_PROVIDED DATA:_
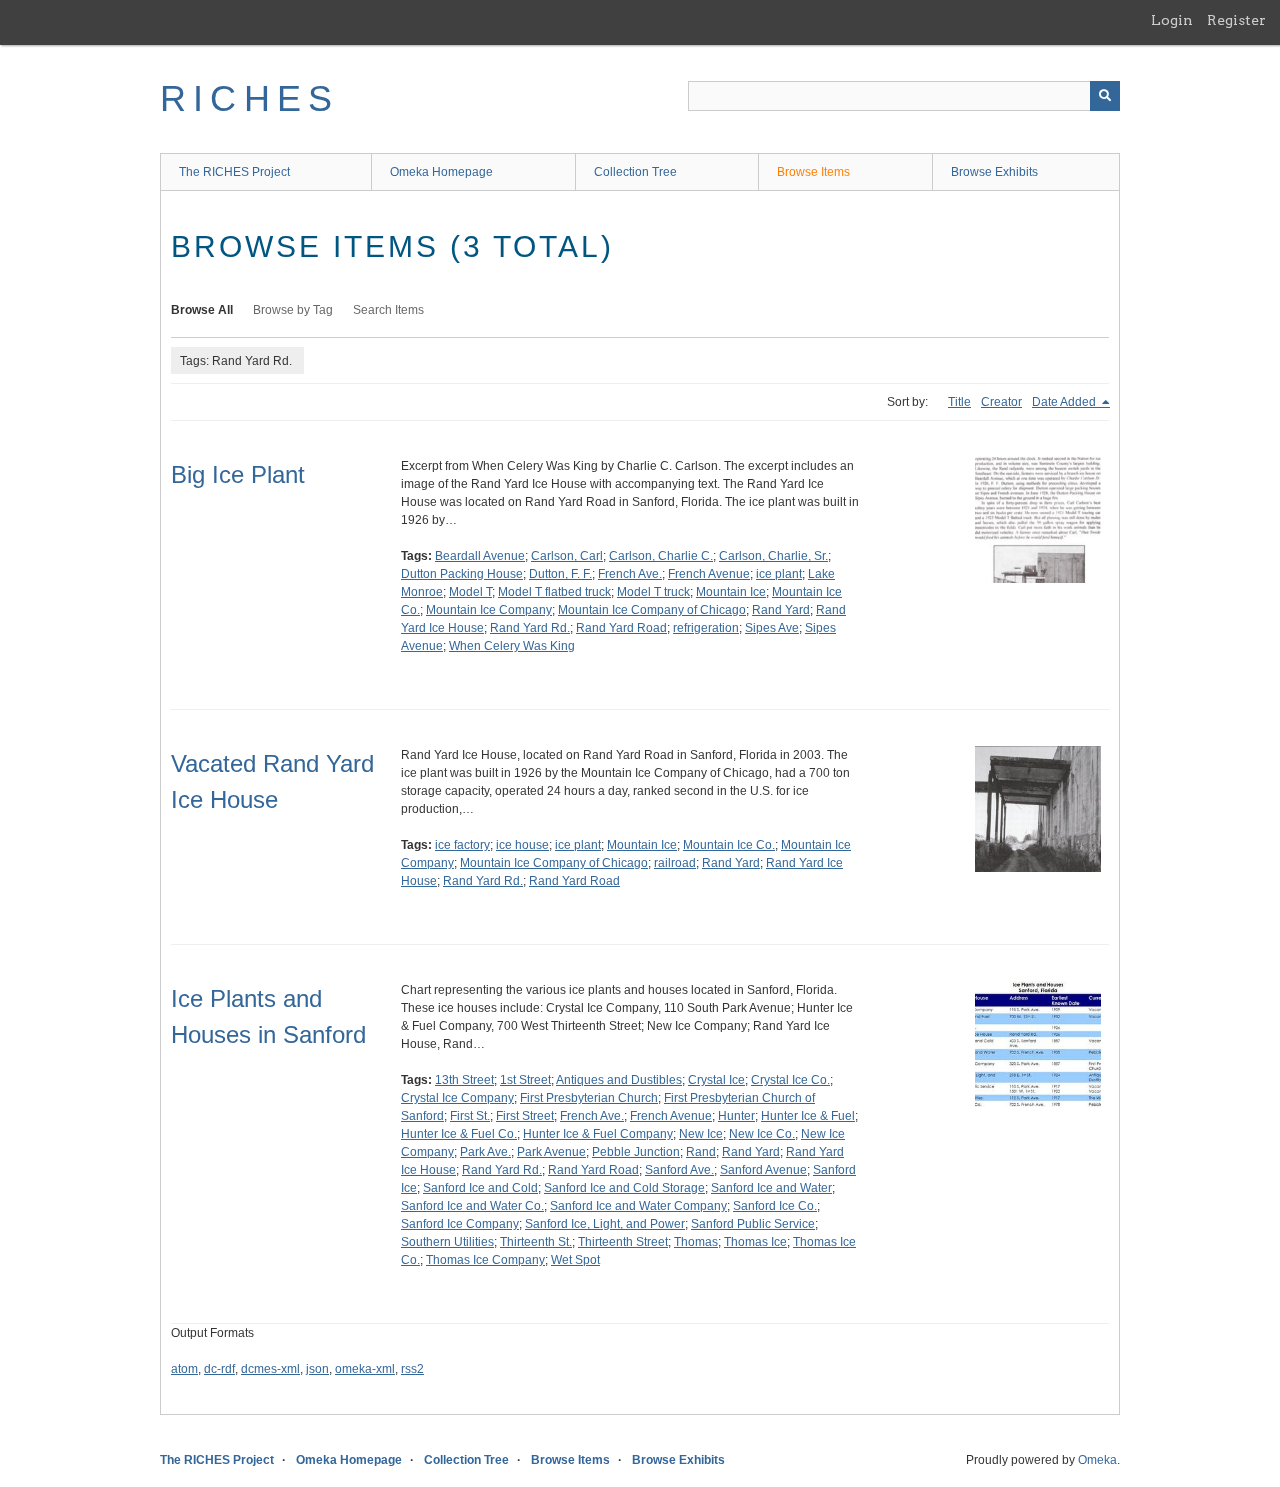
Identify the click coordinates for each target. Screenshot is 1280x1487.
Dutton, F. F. (560, 574)
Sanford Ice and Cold (480, 1188)
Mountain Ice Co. (729, 845)
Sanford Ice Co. (775, 1206)
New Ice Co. (762, 1134)
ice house (522, 845)
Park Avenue (551, 1152)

_YOUR TASK:_
Your answer should hold exactly the lines from the one containing "Dutton, F. F. (560, 574)" to the last line of the data, both included, and no others.

_ANSWER TO THIS EXERCISE:_
Dutton, F. F. (560, 574)
Sanford Ice and Cold (480, 1188)
Mountain Ice Co. (729, 845)
Sanford Ice Co. (775, 1206)
New Ice Co. (762, 1134)
ice house (522, 845)
Park Avenue (551, 1152)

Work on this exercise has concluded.